Pixel coordinate grounding data:

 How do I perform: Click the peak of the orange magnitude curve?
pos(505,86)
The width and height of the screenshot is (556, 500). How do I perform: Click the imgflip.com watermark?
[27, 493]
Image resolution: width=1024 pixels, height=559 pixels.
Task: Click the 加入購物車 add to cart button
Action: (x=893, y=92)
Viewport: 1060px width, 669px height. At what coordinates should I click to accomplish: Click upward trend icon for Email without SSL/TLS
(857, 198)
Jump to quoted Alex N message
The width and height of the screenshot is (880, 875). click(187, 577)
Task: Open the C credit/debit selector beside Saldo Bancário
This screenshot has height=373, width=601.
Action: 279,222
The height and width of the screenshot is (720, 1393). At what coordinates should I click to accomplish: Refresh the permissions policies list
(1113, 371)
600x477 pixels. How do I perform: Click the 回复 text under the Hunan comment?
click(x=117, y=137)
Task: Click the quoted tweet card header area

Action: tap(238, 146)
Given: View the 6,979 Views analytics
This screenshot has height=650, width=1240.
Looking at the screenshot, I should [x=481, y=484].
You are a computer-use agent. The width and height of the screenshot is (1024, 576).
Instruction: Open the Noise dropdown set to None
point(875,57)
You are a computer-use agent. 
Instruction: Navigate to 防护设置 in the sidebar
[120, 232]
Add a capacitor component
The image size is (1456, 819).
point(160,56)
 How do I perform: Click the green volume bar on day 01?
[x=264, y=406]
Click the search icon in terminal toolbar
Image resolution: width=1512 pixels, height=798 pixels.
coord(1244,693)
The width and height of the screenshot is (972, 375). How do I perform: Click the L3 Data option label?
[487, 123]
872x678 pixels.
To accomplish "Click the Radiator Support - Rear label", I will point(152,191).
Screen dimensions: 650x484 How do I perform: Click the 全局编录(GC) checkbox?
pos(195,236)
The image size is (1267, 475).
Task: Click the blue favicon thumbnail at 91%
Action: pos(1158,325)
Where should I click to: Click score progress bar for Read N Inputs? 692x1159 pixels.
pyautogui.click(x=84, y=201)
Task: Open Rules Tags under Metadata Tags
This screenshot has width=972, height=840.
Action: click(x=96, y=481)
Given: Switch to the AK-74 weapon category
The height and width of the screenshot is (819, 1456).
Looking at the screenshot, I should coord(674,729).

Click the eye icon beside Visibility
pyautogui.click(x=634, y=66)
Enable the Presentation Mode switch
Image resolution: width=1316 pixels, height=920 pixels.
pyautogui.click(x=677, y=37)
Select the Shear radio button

YOUR OBJECTIVE:
Return, word for word, the lines from the one containing "The height and width of the screenshot is (819, 1456)." through the end of the data above, both ends included, and nothing else.

SOLUTION FOR THIS TASK:
The height and width of the screenshot is (819, 1456).
Looking at the screenshot, I should coord(674,729).

Click the eye icon beside Visibility
pyautogui.click(x=634, y=66)
Enable the Presentation Mode switch
Image resolution: width=1316 pixels, height=920 pixels.
pyautogui.click(x=677, y=37)
Select the Shear radio button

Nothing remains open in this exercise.